Bunnings’ digital strategy is by far the most carefully watched blended online execution in the retail sector, with the Wesfarmers-owned hard-goods business essentially leaving the grocery sector eating its dust in terms of execution, time to market and profit margin contribution.
The key competitive advantage Bunnings has carved out in the subdued retail sector is that its online execution, which came comparatively late to market and only really fired up over the last 18 months to two years, has been profit margin accretive from the outset, unlike Coles and Woolworths.
Both Coles and Woolworths said last reporting period that their online operations were now margin accretive, but neither has disclosed the margin amounts indicating it is not yet large enough to be material in terms of reporting obligations.
Bunnings’ decision to set up a code shop in Bangalore follows a well-worn path for Australian blue chips frustrated by the lumpiness of Australia’s tech labour supply and its highly volatile pricing.
Retail banks including ANZ have for more than a decade used India as a long-term additional tech skills base because of its large population and ability to scale comparatively quickly.

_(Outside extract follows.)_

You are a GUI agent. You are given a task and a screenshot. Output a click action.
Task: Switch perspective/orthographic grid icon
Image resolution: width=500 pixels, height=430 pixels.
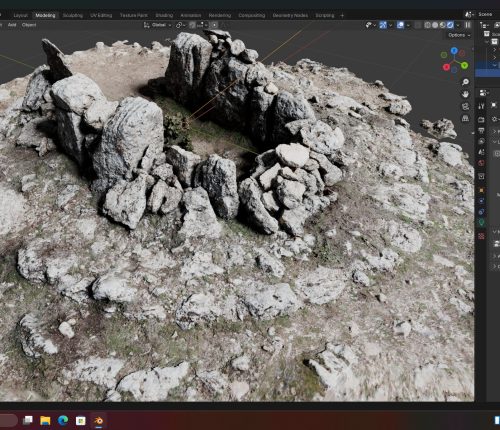pos(465,118)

A further problem for large tech employers – especially established businesses that are now on a second wave of digitisation – is that the federal government has axed the previously popular subclass 457 visa scheme that allowed employers to bring in tech staff on employer sponsorships.
However the government has replaced the employer demand-driven 457 system with the more tightly controlled ‘Global talent- employer sponsored program’ alongside a tech headhunting program for permanent migrants known as 'global talent independent program' (GTIP).
According to investor materials released by Wesfarmers, the Bunnings Bangalore technology centre will primarily service the retailer rather than being a centralised function like the Wesfarmers Advanced Analytics Centre.
There is also market sentiment that Bunnings, as compared to Kmart, Target or Blackwoods, is becoming an easier business to digitise because of its more consistent ranging and lack of close competitors.
However Bunnings' scale and success is now becoming a regulatory headache with the competition watchdog recently putting the proposed purchase of Adelaide Tools on hold.
That could mean that Wesfarmers’ core group-wide tech strategy team becomes more focused on delivering solutions and enhancements to other retailers leaving Bunnings to do what it does best – chart its own course.
In other updates provided to investors, Bunnings confirmed click-and-collect was now available nationally, with ‘click-and-deliver’ available in 100 stores.
It said it had also topped up its digital spend to the tune of an extra $10 million and booked a capex increase of 12 percent to $269 million for the half-year ended 31 December, up from $240 million over the previous corresponding period.
The rise was sheeted to "higher capital expenditure in Bunnings from development of digital offer".
Bunnings did not update numbers its trade credit app and instrument – PowerPass – holding to the 700,000 active customer level, but said it is growing.
Some analysts regard PowerPass as a masterstroke because it disintermediates margin-sapping credit cards and the likes of Apple Pay and replaces it with a lucrative trade credit facility (ie Bunnings is the lender) that is also a massive marketing and data collection base for its core base of tradies.
However Bunnings cautioned the immediate outlook for trading conditions in Australia were expected to remain “moderated”.
“Customers remain cautious while significant weather events and bushfires continue to impact communities around Australia,” Bunnings told investors.